Miriam Bascombe, legal expert at Contact Law:
All the dire predictions about the cost of the new rules and recruitment agencies’ rumoured attempts to get around them, there is a danger that the people most directly impacted will be left scratching their heads – and seeking legal advice.
In terms of who will be affected by the new rules, the clue is in the title – the Agency Workers Directive. Around 1.4 million agency workers will be covered, but there are some notable exceptions.
If you are a temp employed directly by the company where you work, or if you’re employed through an employment agency but don’t have a contract, the new AWD will not apply to you.
In order to ensure that temporary workers, whether agency or not, understand both their status and their rights, agencies and employers must explain these changes to them, and make clear what they are entitled to under employment law.
The new AWD confers a duty on temporary worker agencies to ask hirers for up-to-date information on their pay and basic working conditions, so they can ensure that temporary workers on assignment are being treated equally.
Hirers should supply this information when requested to ensure they are complying with the AWD.
Neil Owen, Director of Robert Half’s London operations:
Despite continued regulatory change, organisations across the UK are increasingly reliant on agency workers to carry out business critical processes. Areas such as finance, operations management and IT have experienced a steady increase in hiring levels over the past 12 months for temporary and interim staff. Our research shows that in London alone, 44% of finance and accounting departments have hired between 1-15 temporary staff, with 49% of companies planning to use the same number over the next 12 months.

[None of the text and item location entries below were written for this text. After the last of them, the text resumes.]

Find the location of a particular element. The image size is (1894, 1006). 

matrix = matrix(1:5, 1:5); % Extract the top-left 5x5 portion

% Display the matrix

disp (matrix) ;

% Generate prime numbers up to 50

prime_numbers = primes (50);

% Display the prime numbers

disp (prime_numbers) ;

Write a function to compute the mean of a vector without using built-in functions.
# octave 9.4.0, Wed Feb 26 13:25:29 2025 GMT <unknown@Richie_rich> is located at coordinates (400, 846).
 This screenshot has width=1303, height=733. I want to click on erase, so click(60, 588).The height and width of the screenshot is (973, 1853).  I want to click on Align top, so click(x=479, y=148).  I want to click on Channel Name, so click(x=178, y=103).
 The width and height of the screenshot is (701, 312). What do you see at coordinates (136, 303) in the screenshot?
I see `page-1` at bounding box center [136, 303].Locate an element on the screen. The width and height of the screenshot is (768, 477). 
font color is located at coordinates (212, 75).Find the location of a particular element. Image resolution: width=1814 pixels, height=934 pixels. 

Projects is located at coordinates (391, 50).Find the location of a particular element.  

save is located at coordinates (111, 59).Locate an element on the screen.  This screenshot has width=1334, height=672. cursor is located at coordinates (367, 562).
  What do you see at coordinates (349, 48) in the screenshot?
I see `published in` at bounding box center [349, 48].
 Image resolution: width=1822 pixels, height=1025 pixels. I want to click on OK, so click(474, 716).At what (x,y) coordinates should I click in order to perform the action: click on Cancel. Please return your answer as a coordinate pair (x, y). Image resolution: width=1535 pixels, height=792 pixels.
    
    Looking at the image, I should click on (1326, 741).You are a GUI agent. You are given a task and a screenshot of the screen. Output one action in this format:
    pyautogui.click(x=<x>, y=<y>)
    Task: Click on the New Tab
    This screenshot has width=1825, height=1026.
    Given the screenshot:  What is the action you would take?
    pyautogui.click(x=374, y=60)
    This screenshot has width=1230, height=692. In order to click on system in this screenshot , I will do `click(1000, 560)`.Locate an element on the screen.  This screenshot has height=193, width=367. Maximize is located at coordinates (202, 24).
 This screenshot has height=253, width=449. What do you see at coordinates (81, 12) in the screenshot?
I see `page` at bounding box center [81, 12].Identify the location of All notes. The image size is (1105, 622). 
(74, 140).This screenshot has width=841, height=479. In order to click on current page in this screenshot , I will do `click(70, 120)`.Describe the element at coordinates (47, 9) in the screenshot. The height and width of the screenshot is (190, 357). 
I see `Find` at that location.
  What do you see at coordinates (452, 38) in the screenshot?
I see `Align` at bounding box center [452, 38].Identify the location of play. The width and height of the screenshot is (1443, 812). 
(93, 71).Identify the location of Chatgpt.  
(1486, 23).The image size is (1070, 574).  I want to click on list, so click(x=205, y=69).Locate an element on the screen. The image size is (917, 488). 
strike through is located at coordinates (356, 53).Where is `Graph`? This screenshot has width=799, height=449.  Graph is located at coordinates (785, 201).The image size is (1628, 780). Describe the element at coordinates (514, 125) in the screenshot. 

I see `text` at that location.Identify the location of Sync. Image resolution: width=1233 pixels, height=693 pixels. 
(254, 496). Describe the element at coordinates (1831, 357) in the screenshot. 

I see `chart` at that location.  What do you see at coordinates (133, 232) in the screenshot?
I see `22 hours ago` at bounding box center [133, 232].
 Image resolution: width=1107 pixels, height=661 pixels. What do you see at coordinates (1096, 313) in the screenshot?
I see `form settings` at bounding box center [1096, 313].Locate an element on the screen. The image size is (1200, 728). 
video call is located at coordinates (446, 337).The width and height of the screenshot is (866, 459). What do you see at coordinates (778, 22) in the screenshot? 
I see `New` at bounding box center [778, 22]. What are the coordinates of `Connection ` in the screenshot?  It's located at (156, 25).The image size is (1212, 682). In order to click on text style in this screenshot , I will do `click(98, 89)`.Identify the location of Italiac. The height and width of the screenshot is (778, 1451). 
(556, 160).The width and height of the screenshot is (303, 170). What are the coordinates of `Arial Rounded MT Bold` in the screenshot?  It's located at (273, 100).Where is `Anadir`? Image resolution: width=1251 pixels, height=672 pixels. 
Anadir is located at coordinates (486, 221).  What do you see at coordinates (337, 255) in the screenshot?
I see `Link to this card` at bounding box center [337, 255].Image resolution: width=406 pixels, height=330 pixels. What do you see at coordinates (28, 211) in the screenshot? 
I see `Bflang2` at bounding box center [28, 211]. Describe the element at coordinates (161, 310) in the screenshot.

With the challenging business environment amidst continued global economic uncertainty, some hiring managers are taking advantage of the knowledge and skills that temporary staff can bring to a company’s bottom line. By continuing to capitalise on the readily available and highly trained temporary market, businesses can adjust more easily and quickly to workload variations, and bring in specialists with the required experiences to run particular programmes.
Katja Hall, CBI Chief Policy Director:
At a time when we should be nurturing companies and helping them to grow and create jobs, these regulatory changes are simply counter-productive.
There couldn’t be a worse time to bring in this unwelcome Brussels Directive. A hard-won 12-week qualification period for each temp to be in a firm before the rules are applied should help control costs and minimise administrative burdens.
But the new rules will still act as a brake on jobs. The Government must take the first opportunity to remove unnecessary gold-plating or reform the directive.
The new rules on agency workers will cost employers an estimated £1.8bn a year, and affect over 1.6m workers.